“Give me liberty or give me death!” – famous words Patrick Henry probably didn’t say…

Currier & Ives depiction of Patrick Henry
In late March of 1775, the American Revolution had not yet started. The “shot heard ‘round the world” was still a few weeks away.

But, to a growing number of Americans, a fight seemed inevitable if Great Britain continued to try to enforce its oppressive “Intolerable Acts” and taxes.

Some of the more militant American political activists — such as Patrick Henry — had begun urging local colonial governments to create militias that could be mustered to defend against or attack British troops.

Henry was a member of the Virginia House of Burgesses at the time.

On March 23, 1775, at a meeting of that legislative body in Richmond, he gave an impassioned speech in favor of mobilization.

According to legend, Henry ended his speech with these famous words:

“Is life so dear, or peace so sweet, as to be purchased at the price of chains and slavery? Forbid it, Almighty God! I know not what course others may take; but as for me, give me liberty or give me death!”

Patrick Henry’s rousing address played a role in the House of Burgesses’ decision in favor of creating a Virginia militia. Henry himself was appointed a Colonel of the First Virginia Regiment.

However, no one knows exactly what he said in his speech on March 23, 1775.

Henry didn’t write down the speech or any notes about it at the time — or in the years before his death in 1799. Nor was any other written record made of the speech when he gave it in 1775 or during his lifetime.

So, why is the famous quote that ends with “give me liberty or give me death” attributed to Patrick Henry? And, why do many books and websites reprint what they cite as the “full text” of Henry’s “Liberty or Death” speech?

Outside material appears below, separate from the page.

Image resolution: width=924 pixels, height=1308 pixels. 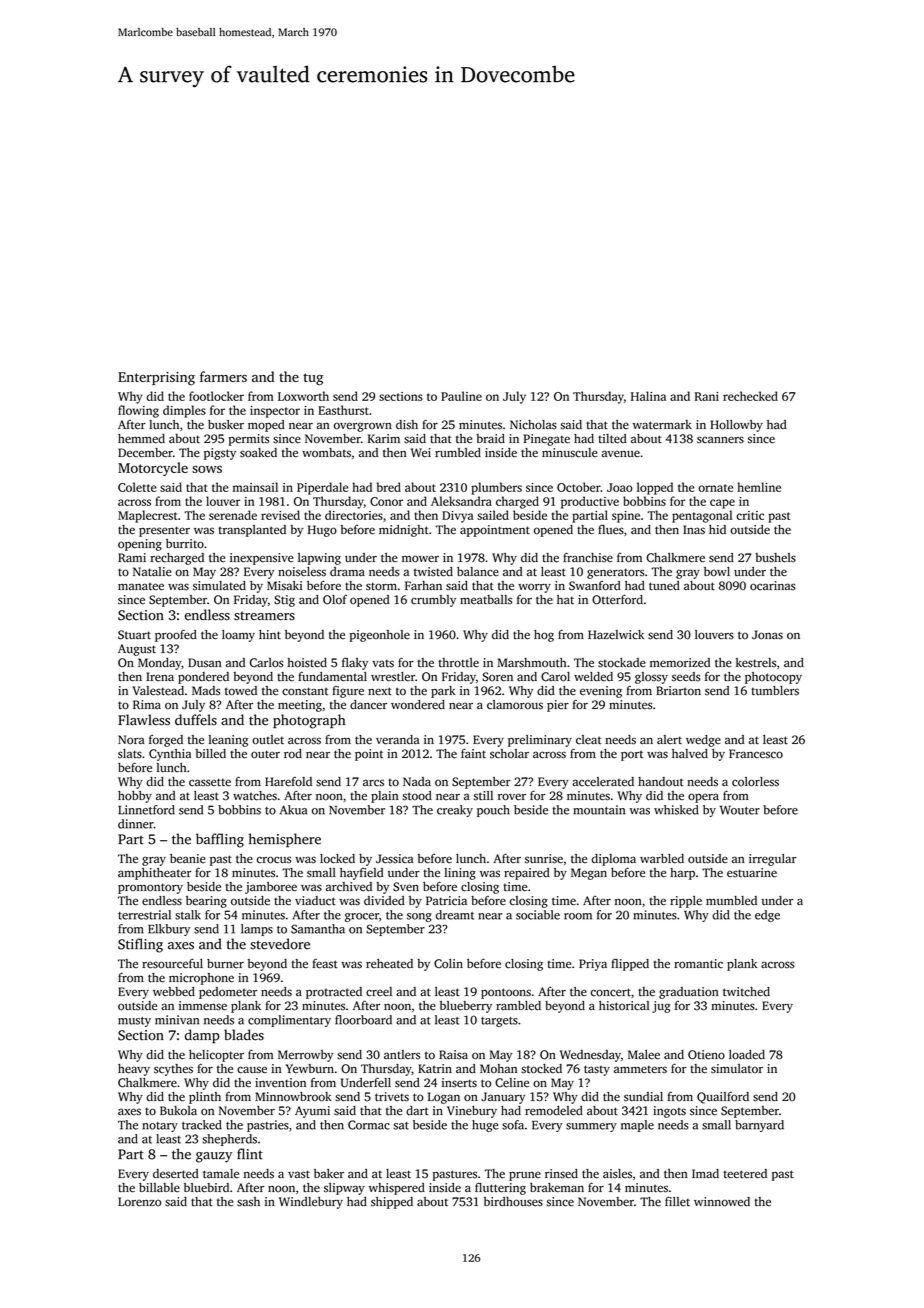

William Wirt The answer is: because another Virginia politician named William Wirt created his own reconstructed version of the speech in a biography he wrote about Henry and Wirt’s version became famous. 

Wirt decided to write the biography about five years after Henry died. Over the next ten years, he corresponded and talked with people who knew Henry, including some who were present when he made his moving speech.

One of them was Thomas Jefferson. Another was a judge named St. George Tucker, who gave Wirt extensive notes on what he remembered of the speech.

In 1817, Wirt’s book was published. He titled it Sketches of the Life and Character of Patrick Henry.

The version of Henry’s March 23, 1775 speech in that book was based heavily on Judge Tucker’s recollection. 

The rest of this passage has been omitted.